[Word and element location data]
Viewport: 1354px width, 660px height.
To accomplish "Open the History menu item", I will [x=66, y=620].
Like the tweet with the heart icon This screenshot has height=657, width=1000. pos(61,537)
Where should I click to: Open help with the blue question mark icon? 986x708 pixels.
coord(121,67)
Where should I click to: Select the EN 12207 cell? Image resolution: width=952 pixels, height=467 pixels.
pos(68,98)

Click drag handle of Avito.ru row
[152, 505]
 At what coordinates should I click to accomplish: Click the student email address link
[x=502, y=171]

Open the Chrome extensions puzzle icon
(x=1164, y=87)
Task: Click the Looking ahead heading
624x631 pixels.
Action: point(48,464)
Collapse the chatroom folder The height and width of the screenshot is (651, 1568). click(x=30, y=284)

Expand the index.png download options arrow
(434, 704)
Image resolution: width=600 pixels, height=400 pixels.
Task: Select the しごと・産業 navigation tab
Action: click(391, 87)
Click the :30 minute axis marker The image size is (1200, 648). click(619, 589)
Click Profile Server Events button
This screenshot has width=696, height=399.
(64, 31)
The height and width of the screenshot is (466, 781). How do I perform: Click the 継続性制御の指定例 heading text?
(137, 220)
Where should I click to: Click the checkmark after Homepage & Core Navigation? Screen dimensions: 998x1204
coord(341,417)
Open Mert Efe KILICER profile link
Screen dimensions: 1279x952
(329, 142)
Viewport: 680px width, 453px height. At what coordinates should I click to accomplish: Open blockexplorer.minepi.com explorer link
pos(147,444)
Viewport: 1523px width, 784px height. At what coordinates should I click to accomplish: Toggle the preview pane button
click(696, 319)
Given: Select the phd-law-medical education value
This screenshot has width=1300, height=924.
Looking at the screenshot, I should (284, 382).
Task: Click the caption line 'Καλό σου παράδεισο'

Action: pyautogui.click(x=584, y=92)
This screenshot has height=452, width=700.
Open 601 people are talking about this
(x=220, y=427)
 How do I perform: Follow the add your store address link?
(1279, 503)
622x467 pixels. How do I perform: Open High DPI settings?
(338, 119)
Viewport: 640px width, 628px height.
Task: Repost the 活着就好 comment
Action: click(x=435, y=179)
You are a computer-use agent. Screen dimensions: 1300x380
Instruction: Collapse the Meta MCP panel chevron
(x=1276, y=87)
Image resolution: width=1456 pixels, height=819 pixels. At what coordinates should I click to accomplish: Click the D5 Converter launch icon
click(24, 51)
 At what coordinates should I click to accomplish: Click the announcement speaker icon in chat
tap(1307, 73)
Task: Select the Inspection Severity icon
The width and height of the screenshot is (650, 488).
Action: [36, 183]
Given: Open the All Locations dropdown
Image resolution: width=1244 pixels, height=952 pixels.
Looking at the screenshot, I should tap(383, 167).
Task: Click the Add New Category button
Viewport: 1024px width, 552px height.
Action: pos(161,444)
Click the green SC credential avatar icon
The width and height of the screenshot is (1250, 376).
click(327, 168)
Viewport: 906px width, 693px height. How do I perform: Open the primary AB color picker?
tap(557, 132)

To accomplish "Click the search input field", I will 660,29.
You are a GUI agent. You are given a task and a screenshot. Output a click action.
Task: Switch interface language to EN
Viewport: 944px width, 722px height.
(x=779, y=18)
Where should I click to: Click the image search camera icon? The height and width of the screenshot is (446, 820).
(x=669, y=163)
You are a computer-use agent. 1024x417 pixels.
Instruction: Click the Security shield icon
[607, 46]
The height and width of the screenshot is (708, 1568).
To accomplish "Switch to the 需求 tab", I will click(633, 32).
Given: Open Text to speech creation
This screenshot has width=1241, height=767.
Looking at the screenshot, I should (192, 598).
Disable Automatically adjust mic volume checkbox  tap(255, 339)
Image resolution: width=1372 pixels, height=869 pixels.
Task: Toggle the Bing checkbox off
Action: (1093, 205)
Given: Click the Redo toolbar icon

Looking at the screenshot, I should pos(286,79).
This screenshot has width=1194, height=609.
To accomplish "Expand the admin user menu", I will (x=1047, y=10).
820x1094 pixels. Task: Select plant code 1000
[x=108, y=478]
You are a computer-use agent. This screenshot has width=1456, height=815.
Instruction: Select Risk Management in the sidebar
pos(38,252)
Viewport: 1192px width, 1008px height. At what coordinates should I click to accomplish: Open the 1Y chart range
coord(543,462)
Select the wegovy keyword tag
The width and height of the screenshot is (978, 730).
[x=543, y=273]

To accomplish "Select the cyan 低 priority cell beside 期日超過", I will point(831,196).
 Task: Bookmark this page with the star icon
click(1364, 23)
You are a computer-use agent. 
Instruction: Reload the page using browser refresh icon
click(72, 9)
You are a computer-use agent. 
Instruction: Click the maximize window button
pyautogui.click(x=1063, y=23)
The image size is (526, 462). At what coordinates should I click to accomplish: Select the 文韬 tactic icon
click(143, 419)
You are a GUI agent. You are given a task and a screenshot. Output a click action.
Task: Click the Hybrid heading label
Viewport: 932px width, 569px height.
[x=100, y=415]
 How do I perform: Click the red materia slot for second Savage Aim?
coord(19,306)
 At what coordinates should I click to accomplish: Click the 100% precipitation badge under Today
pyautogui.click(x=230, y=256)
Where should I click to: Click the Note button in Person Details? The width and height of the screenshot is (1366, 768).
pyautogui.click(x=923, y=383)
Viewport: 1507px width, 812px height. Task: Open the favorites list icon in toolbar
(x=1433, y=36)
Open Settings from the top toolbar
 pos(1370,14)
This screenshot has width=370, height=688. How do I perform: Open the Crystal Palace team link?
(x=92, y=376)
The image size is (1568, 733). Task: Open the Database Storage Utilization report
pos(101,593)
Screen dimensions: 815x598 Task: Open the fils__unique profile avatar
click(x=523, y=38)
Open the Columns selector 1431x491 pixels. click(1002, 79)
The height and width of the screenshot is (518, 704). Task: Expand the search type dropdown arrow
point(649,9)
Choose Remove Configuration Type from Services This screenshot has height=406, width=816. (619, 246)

## Do this
Copy the entries above word for word, starting at the line containing "Where should I click to: Open" and ending with the line containing "Collapse the chatroom".

## Completed exercise
Where should I click to: Open help with the blue question mark icon? 986x708 pixels.
coord(121,67)
Where should I click to: Select the EN 12207 cell? Image resolution: width=952 pixels, height=467 pixels.
pos(68,98)

Click drag handle of Avito.ru row
[152, 505]
 At what coordinates should I click to accomplish: Click the student email address link
[x=502, y=171]

Open the Chrome extensions puzzle icon
(x=1164, y=87)
Task: Click the Looking ahead heading
624x631 pixels.
Action: point(48,464)
Collapse the chatroom folder The height and width of the screenshot is (651, 1568). click(x=30, y=284)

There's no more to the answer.